He added: “We expect fiscal 2025 to be another challenging year. The operating environment has changed rapidly over the past twelve months as global restaurant traffic and frozen potato demand softened due to menu price inflation continuing to negatively affect global restaurant traffic. This has resulted in an increase in available capacity in North America and Europe. We believe this supply-demand imbalance will persist through much, if not all, of fiscal 2025. Accordingly, we are making some operating adjustments in the near term to fit the macroeconomic reality and business environment, including reinvigorating volume growth, targeted investments in price and trade support, decisive measures on cost, supply chain productivity initiatives, and a re-phasing of investments to modernize production capabilities to better match the demand environment.

President & CEO Tom Werner

“Despite these near-term headwinds, we remain focused on executing on our long-term strategies, and improving customer service. We believe the actions we are taking to continue to strengthen our portfolio and capabilities, position us well to continue to support our customers and create value for our stakeholders over the long term.”

Full Year Fiscal 2024 Highlights

For the entire fiscal year, in comparison with 2023 results, net sales increased 21% to $6,468 million, including $1,107 million of incremental sales attributable to acquisitions. Income from operations rose 21% to $1,065 million, while net income fell 28% to $726 million.

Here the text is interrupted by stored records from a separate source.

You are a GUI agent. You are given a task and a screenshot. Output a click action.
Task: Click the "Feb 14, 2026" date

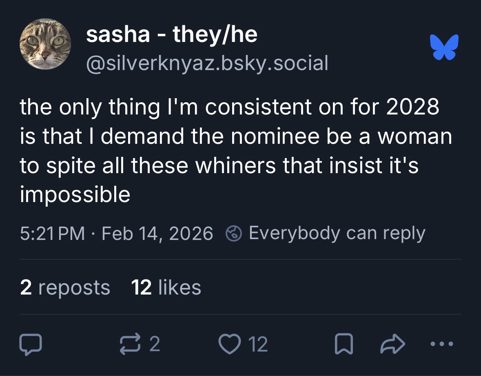click(x=157, y=233)
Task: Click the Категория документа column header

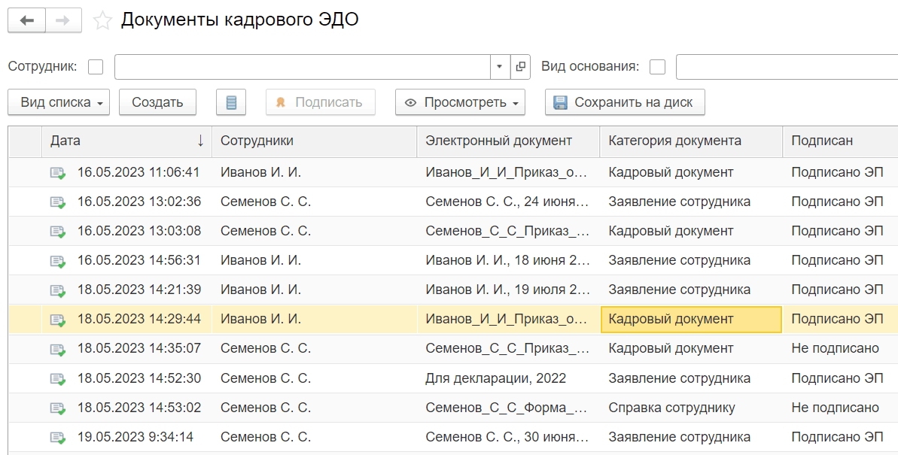Action: tap(674, 141)
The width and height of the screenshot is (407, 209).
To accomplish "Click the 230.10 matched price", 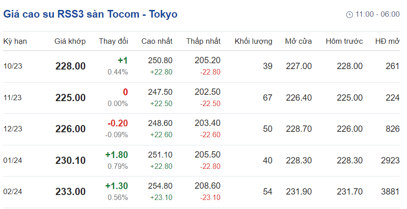I will (x=70, y=160).
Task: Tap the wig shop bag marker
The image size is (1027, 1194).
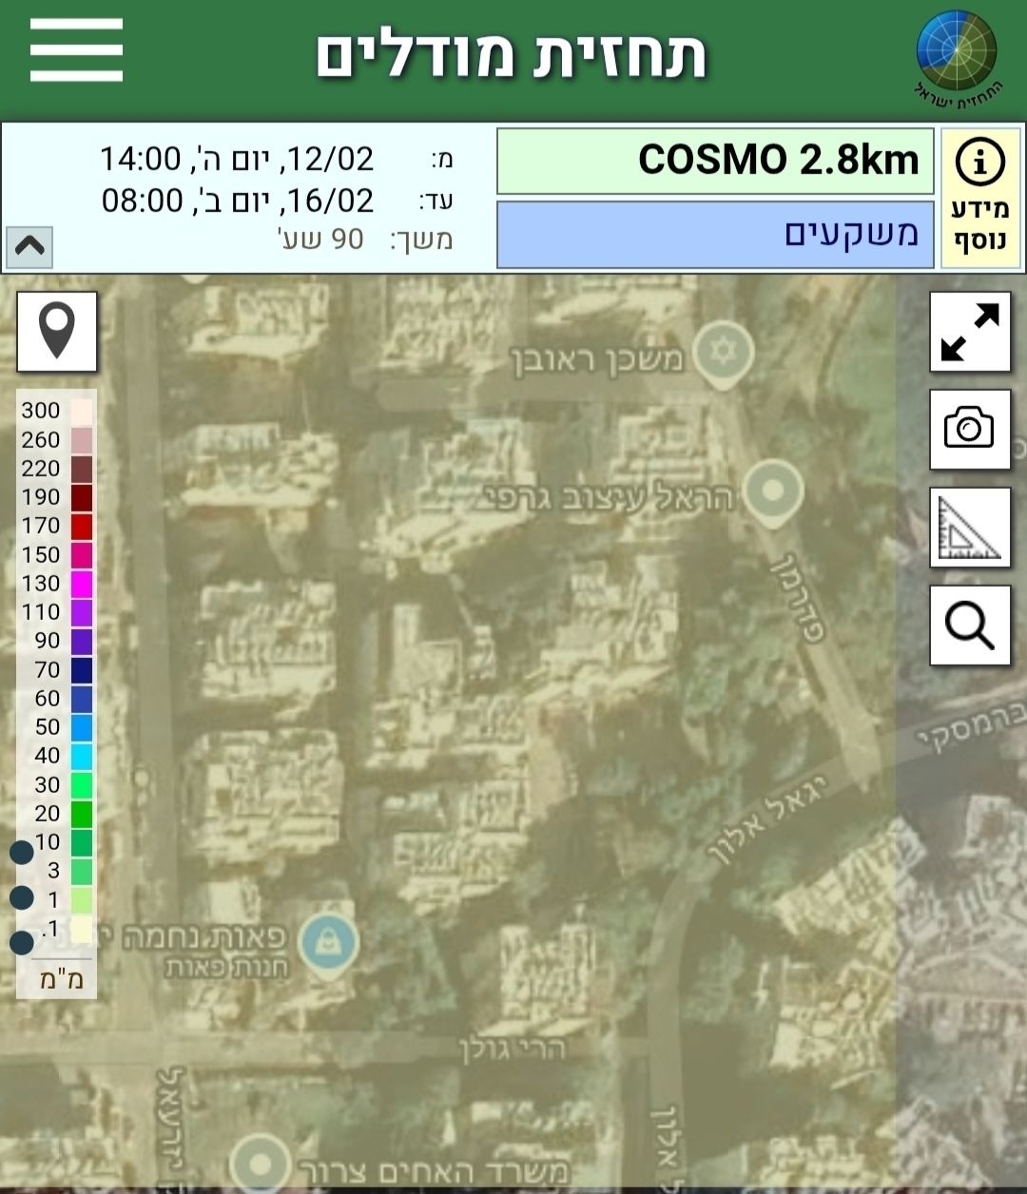Action: click(328, 942)
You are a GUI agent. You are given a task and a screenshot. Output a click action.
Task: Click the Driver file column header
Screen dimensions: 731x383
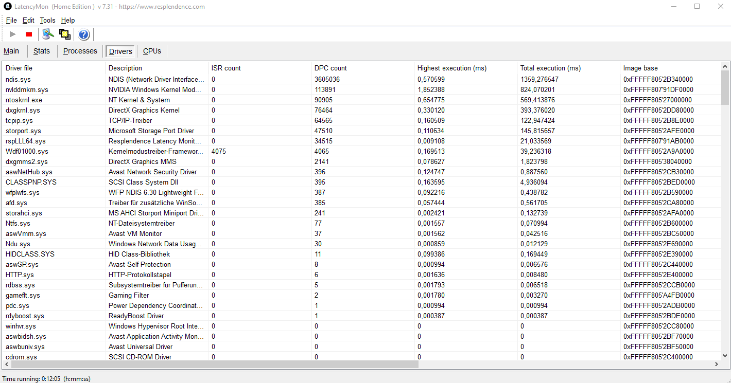tap(19, 68)
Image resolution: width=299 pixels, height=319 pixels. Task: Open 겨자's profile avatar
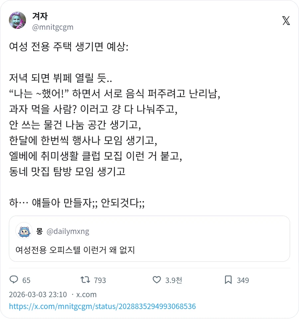tap(17, 20)
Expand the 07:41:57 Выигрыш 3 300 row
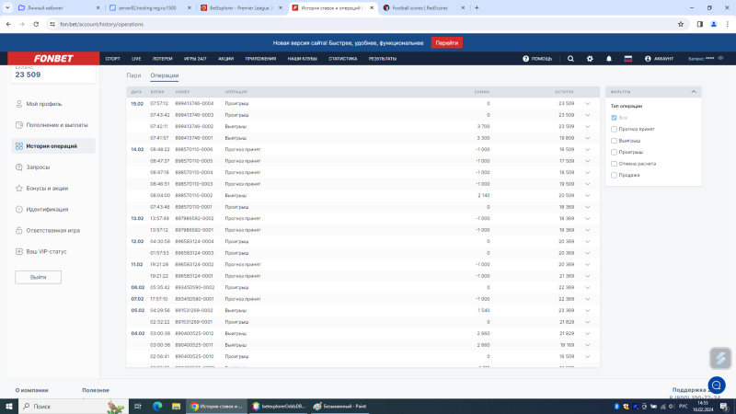Image resolution: width=736 pixels, height=414 pixels. 587,137
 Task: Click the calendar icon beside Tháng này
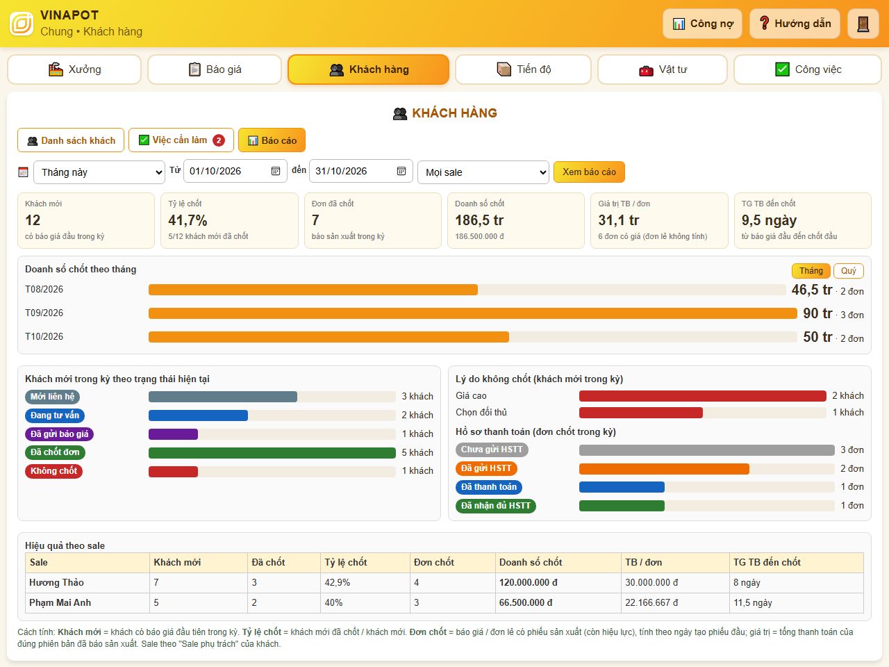(x=23, y=172)
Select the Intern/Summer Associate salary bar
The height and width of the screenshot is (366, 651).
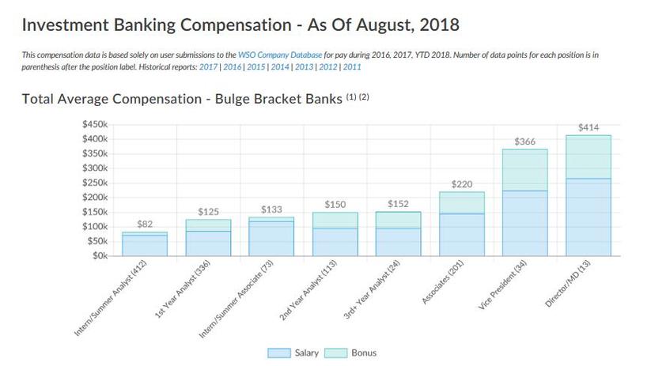pos(271,238)
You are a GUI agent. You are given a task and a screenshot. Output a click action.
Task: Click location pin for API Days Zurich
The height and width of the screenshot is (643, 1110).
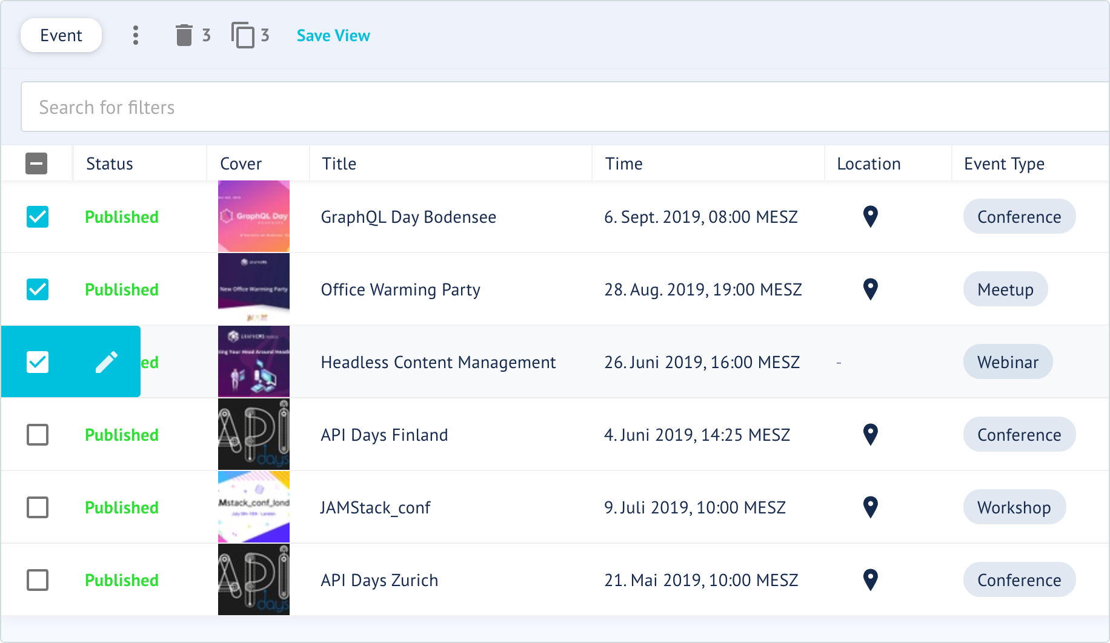coord(870,580)
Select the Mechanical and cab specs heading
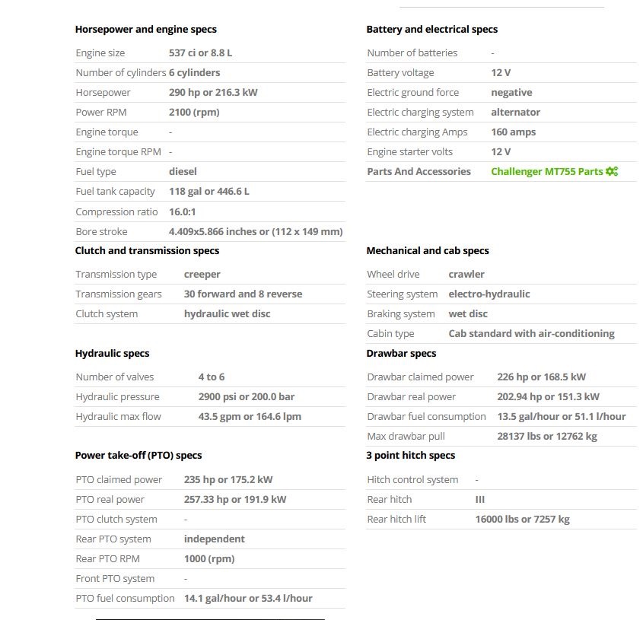The image size is (643, 620). [x=427, y=251]
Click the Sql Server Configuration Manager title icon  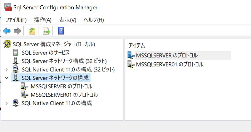click(x=8, y=7)
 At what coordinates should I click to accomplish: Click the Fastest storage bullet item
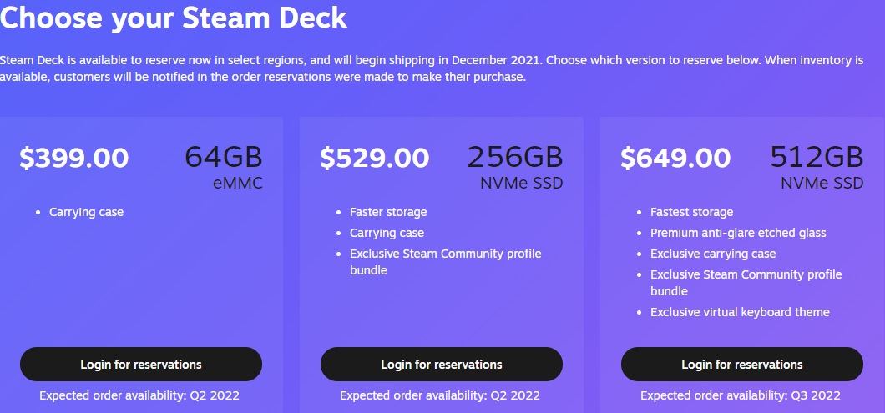coord(692,212)
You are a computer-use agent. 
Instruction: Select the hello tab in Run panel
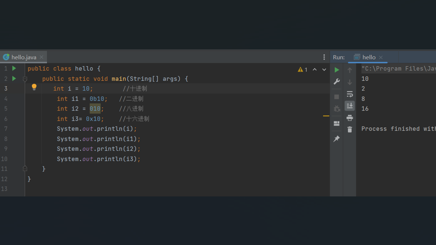click(x=368, y=57)
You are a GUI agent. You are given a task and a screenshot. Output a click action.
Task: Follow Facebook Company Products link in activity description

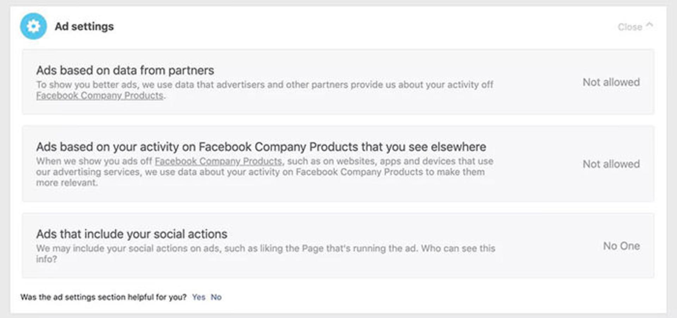click(218, 161)
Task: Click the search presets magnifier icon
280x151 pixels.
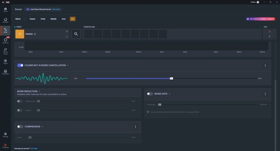Action: coord(76,34)
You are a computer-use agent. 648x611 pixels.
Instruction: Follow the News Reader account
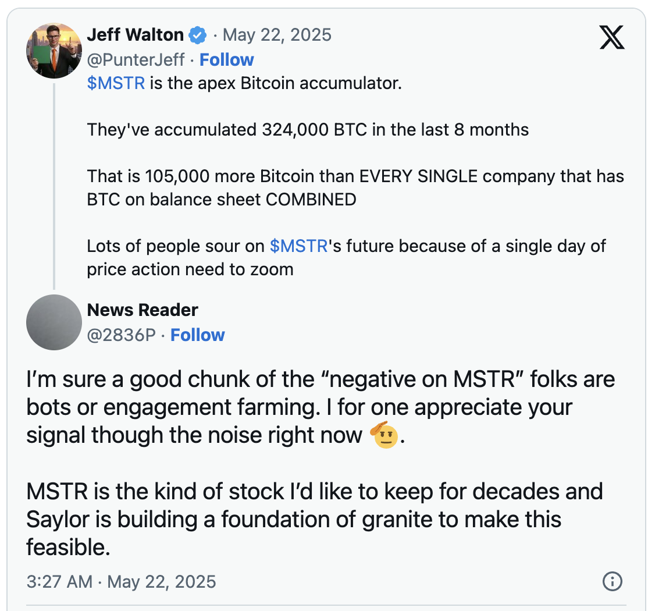point(197,335)
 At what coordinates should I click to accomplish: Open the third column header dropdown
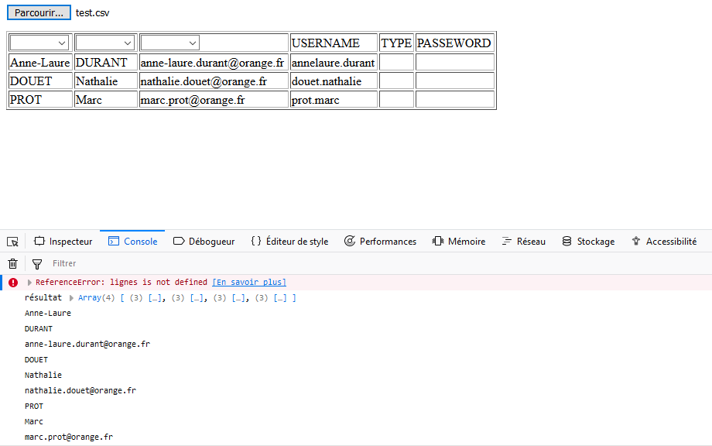169,43
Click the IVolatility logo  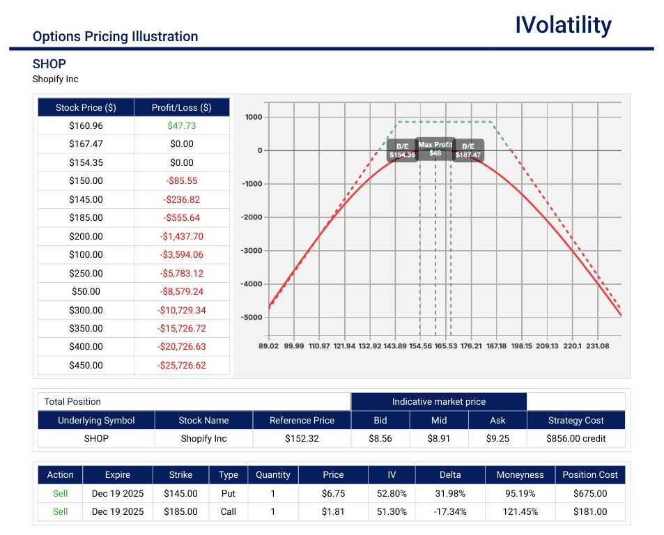click(x=563, y=25)
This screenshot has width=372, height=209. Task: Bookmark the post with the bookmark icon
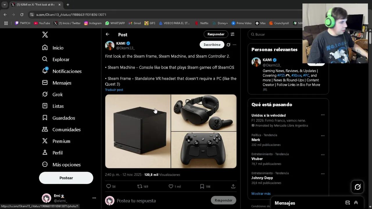[202, 186]
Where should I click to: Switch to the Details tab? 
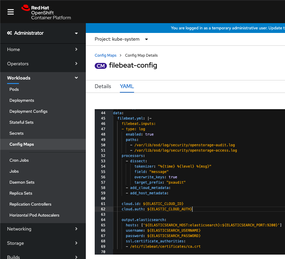103,86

Q4 2024 Segment Highlights
Net sales in North America segment, which includes all sales to customers in the USA, Canada and Mexico, declined $47.3 million to $1,113.2 million, down 4 percent versus the prior year quarter. Volume fell 7 percent, with approximately five percentage points of the decline due to share losses, and approximately two percentage points largely attributable to soft restaurant traffic trends in the United States.

Price/mix increased 3% as the carryover benefit of inflation-driven pricing actions taken in late fiscal 2023, as well as pricing actions for contracts with large and regional chain restaurant customers in fiscal 2024.

North America Segment Adjusted EBITDA declined $21.4 million, or seven percent to $276.5 million. Lower sales volumes, and an approximately $19 million charge for the voluntary product withdrawal related to products manufactured in North America, drove the decline, while the benefit of inflation-driven pricing actions more than offset higher costs per pound.

International
Net sales for the International segment, which includes all sales to customers outside of North America, declined $35.7 million, or seven percent to $498.7 million. Volume fell 9 percent, with nearly five percentage points of the decline from share losses, which are due in part to the company’s decisions to exit certain lower-priced and lower-margin business in LW EMEA earlier in the year. More than two percentage points of the volume decline reflects the voluntary product withdrawal, with the remaining approximately two percentage points of the decline largely attributable to soft restaurant traffic trends in key international markets. Price/mix increased 2 percent due to inflation-driven pricing actions taken in fiscal 2024, as well as the carryover benefit of pricing actions taken in fiscal 2023.

International Segment Adjusted EBITDA declined $43.2 million or 52 percent, to $40.4 million. An approximately $21 million charge associated with the voluntary product withdrawal, lower sales volumes, higher costs per pound, and higher A&P investments to support the launch of retail products in Europe drove the decline, partially offset by the benefit of inflation-driven pricing.